Stated goal
Rewrite the listing from the line with "Tap the TWINSET brand name heading" up to and including its last line, changing "brand name" to "logo" and keeping everything else the same. Leave the pictures out of your answer.

Available data
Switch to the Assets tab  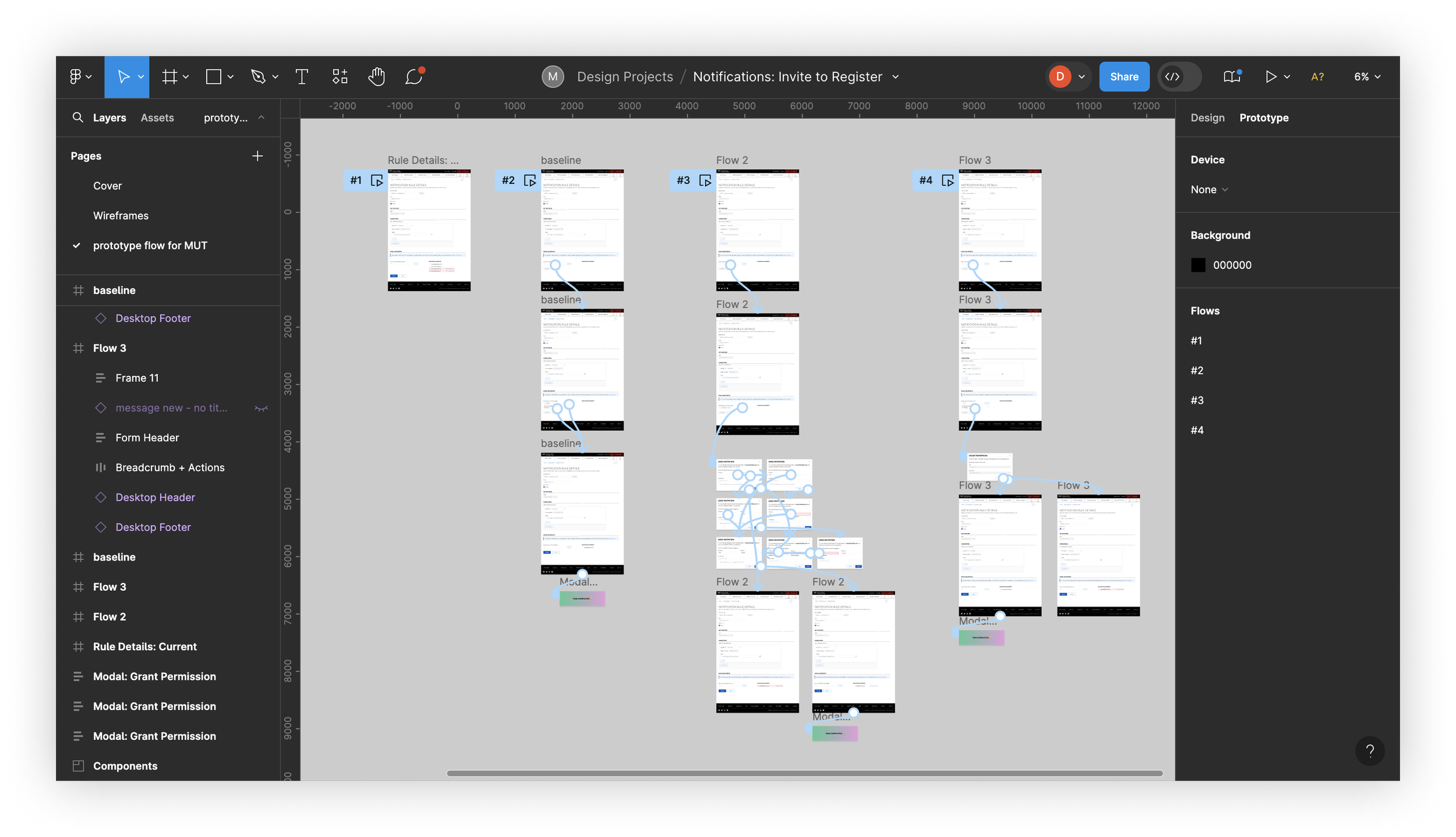pos(157,118)
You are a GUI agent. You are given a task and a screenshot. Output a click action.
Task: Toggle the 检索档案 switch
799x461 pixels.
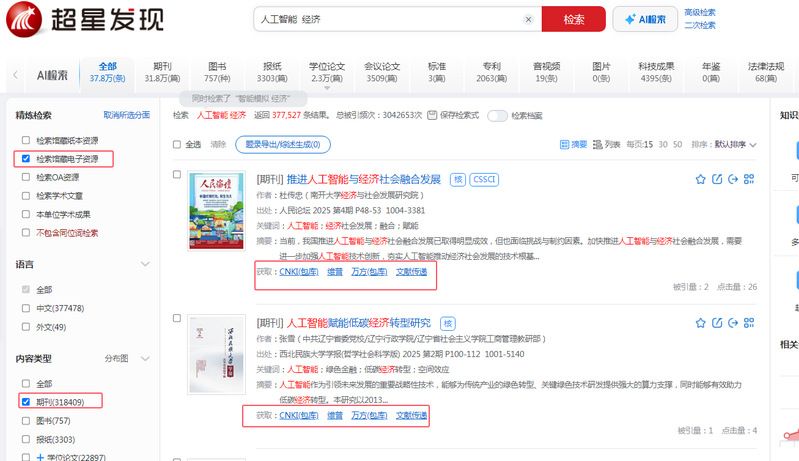(x=497, y=115)
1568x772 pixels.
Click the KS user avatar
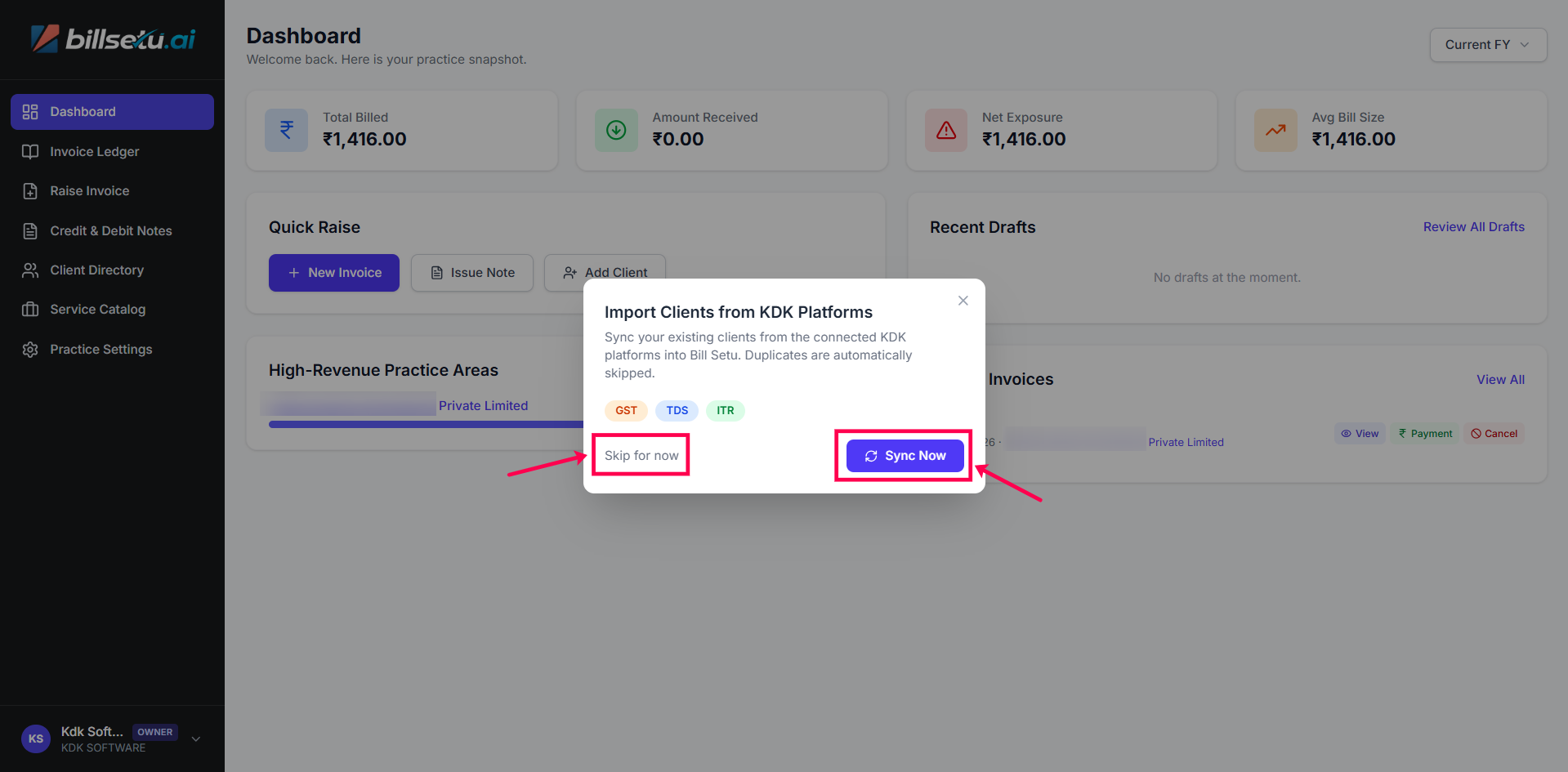36,739
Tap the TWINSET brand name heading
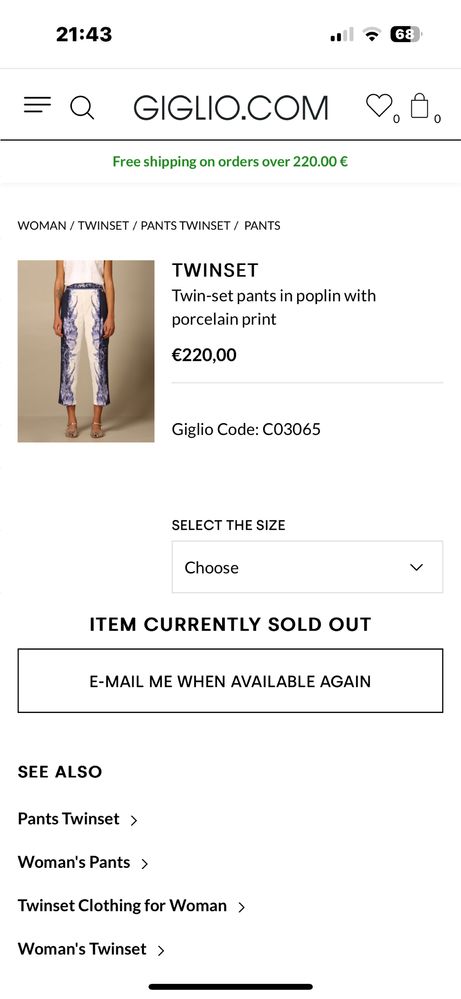Image resolution: width=461 pixels, height=999 pixels. click(215, 270)
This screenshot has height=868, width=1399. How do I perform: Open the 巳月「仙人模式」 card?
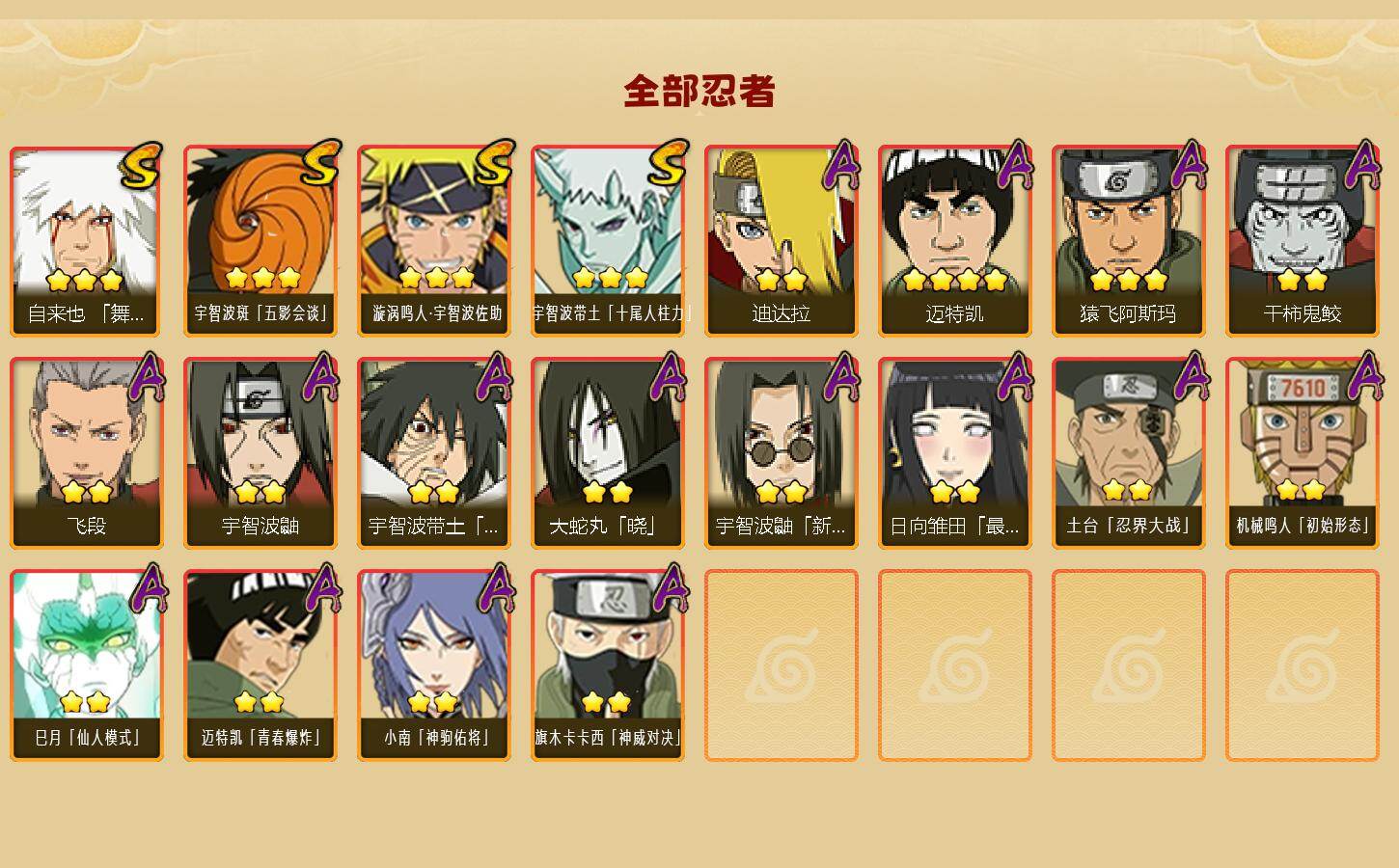(87, 665)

Answer in full
Tap the TWINSET logo heading
Image resolution: width=461 pixels, height=999 pixels. click(215, 270)
This screenshot has height=868, width=1399. How do I perform: Open the 巳月「仙人模式」 card?
(87, 665)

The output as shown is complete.